§ **TASK GOAL**
Transcribe the portion of the article about the Sesame Street special The Cookie Thief from "Sesame Street television" to "puppeteer for Zoe.".

§ **SOURCE TEXT**
***

= The Cookie Thief =

Sesame Street television special

A promotional image for the special.

The Cookie Thief is a 2015 Sesame Street special that aired on PBS Kids on February 16, 2015. The film is set in a new museum on Sesame Street, the Museum of Cookie Art and features Cookie Monster, who has to deal with suspicion that he is eating all of the museum's exhibits. Rachel Dratch stars in this special as an unnamed security guard in pursuit of Cookie Monster.

This was one of Fran Brill's final works before she retired from puppeteer work. As of 2016, and the following season, Stephanie D'Abruzzo will be the primary puppeteer for Prairie Dawn and Jennifer Barnhart will be the primary puppeteer for Zoe.

==Synopsis==
A new museum, the Museum of Cookie Art, has opened on Sesame Street and Cookie Monster has decided to attend with his friends Chris and Elmo where Prairie Dawn is working there as a tour guide. Upon seeing the art, which parodies art masterpieces such as da Vinci's Mona Lisa, Van Gogh's The Potato Eaters and Munch's The Scream Cookie Monster wants to eat everything he sees, prompting Chris to remind him that he can only look at it and not eat it. Even a female security guard (Rachel Dratch) tends to catch him almost committing the acts. However, when the cookie paintings start disappearing, the female security guard and the Penguin security guards believe that Cookie Monster is the thief. Elmo decides to take on the role of detective to figure out who stole them. He finds a trail of cookie crumbs, butter, and chocolate chips, which he correctly guesses proves the thief to be an anthropomorphic chocolate chip cookie. The trio tries to tell the guards, who do not believe them and throw them out of the museum.

***

§ **GIVEN RECORDS**
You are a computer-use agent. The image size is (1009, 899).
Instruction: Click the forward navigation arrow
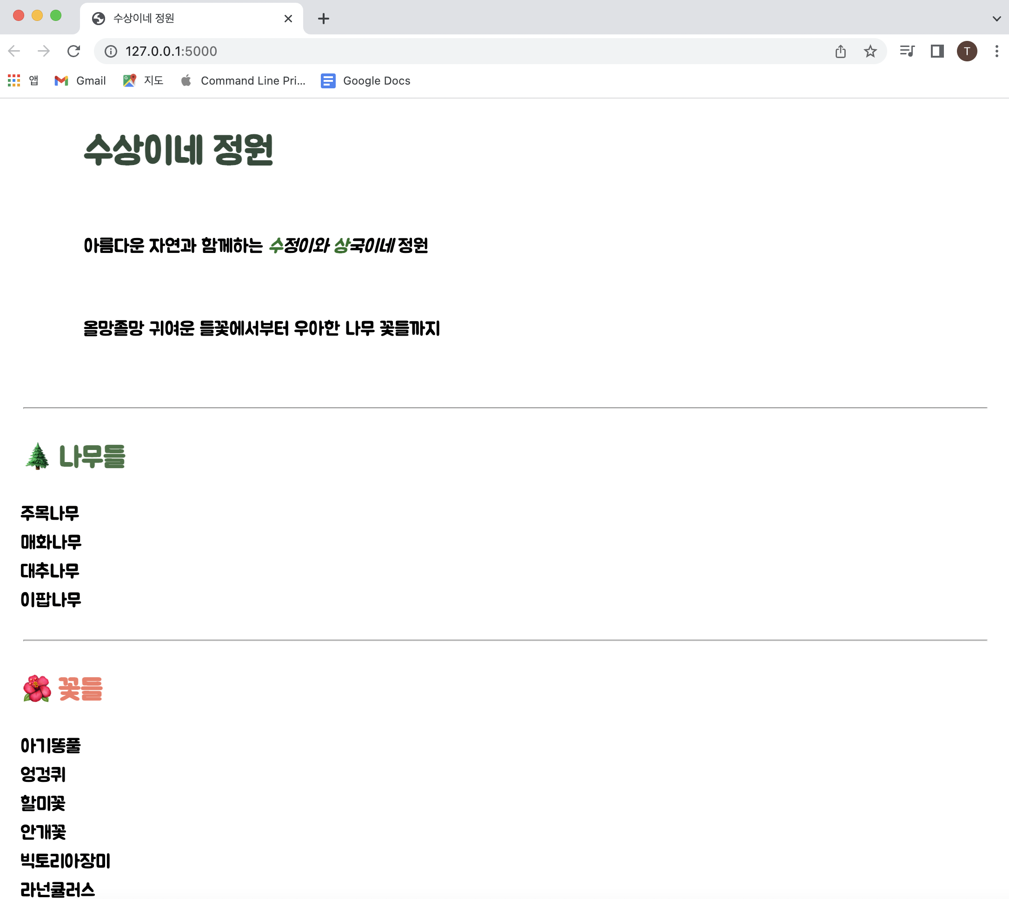44,51
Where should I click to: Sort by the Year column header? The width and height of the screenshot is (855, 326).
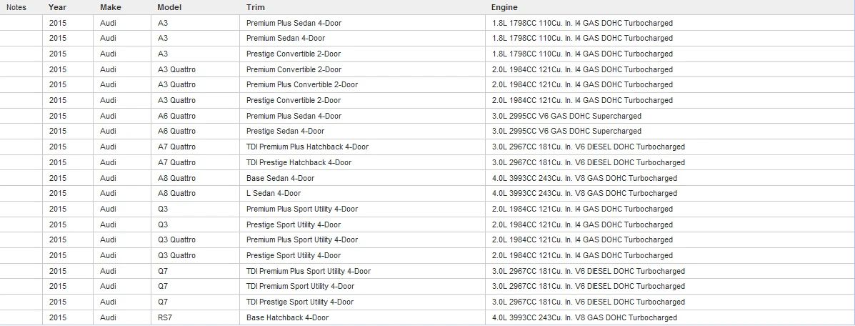(57, 7)
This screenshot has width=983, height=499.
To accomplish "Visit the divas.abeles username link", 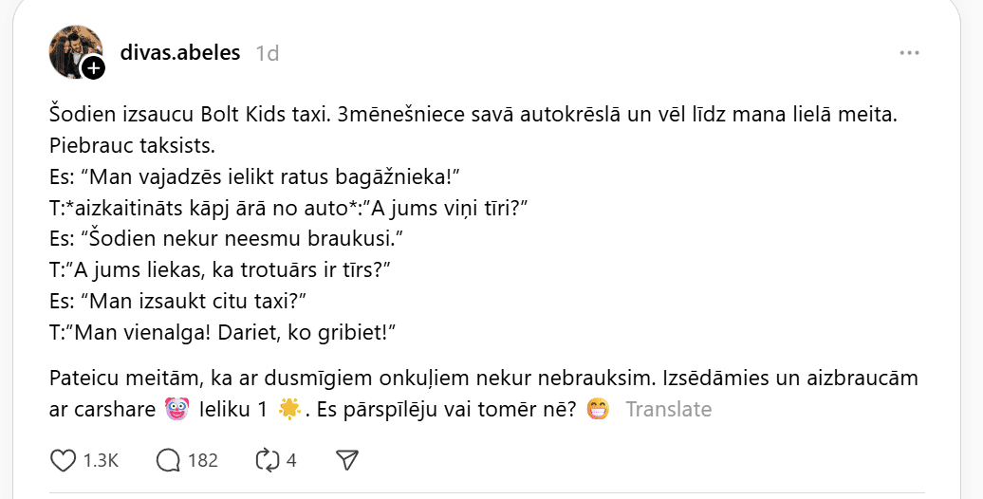I will click(180, 52).
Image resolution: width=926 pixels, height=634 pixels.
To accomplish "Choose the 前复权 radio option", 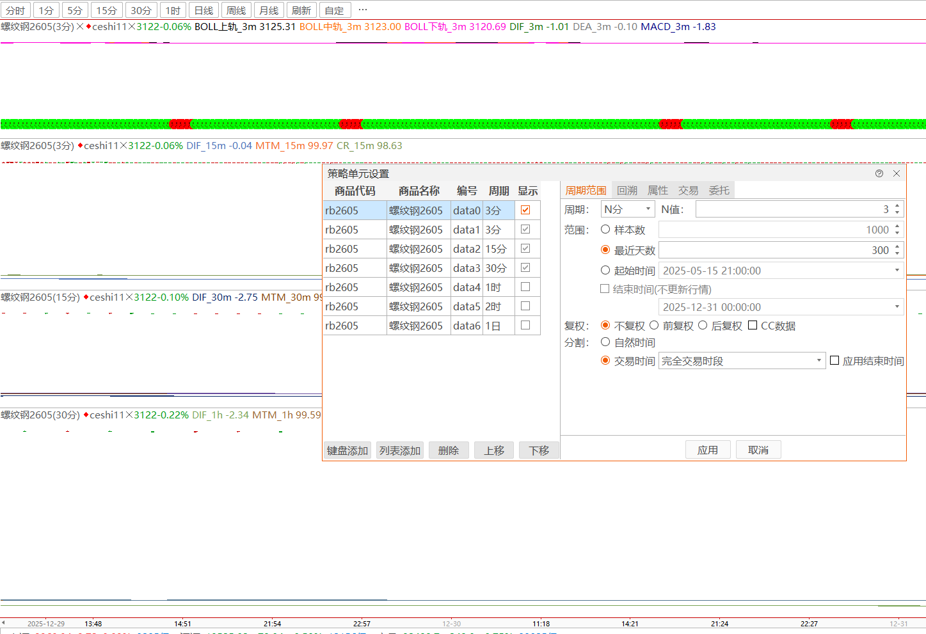I will (x=654, y=326).
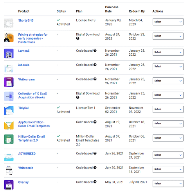Open Collection of 10 SaaS Acquisition eBooks link
This screenshot has width=191, height=196.
32,96
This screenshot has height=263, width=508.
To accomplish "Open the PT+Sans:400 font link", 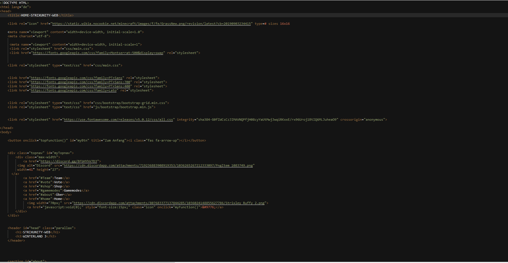I will coord(81,86).
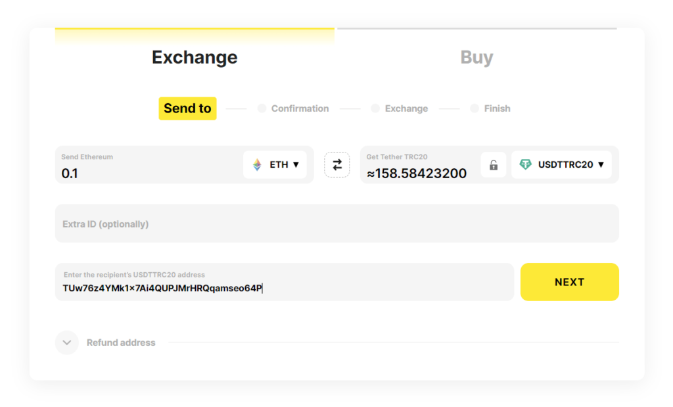Viewport: 673px width, 407px height.
Task: Click the recipient's USDTTRC20 address field
Action: point(284,287)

***

§ **SOLUTION**
Sesame Street television special

A promotional image for the special.

The Cookie Thief is a 2015 Sesame Street special that aired on PBS Kids on February 16, 2015. The film is set in a new museum on Sesame Street, the Museum of Cookie Art and features Cookie Monster, who has to deal with suspicion that he is eating all of the museum's exhibits. Rachel Dratch stars in this special as an unnamed security guard in pursuit of Cookie Monster.

This was one of Fran Brill's final works before she retired from puppeteer work. As of 2016, and the following season, Stephanie D'Abruzzo will be the primary puppeteer for Prairie Dawn and Jennifer Barnhart will be the primary puppeteer for Zoe.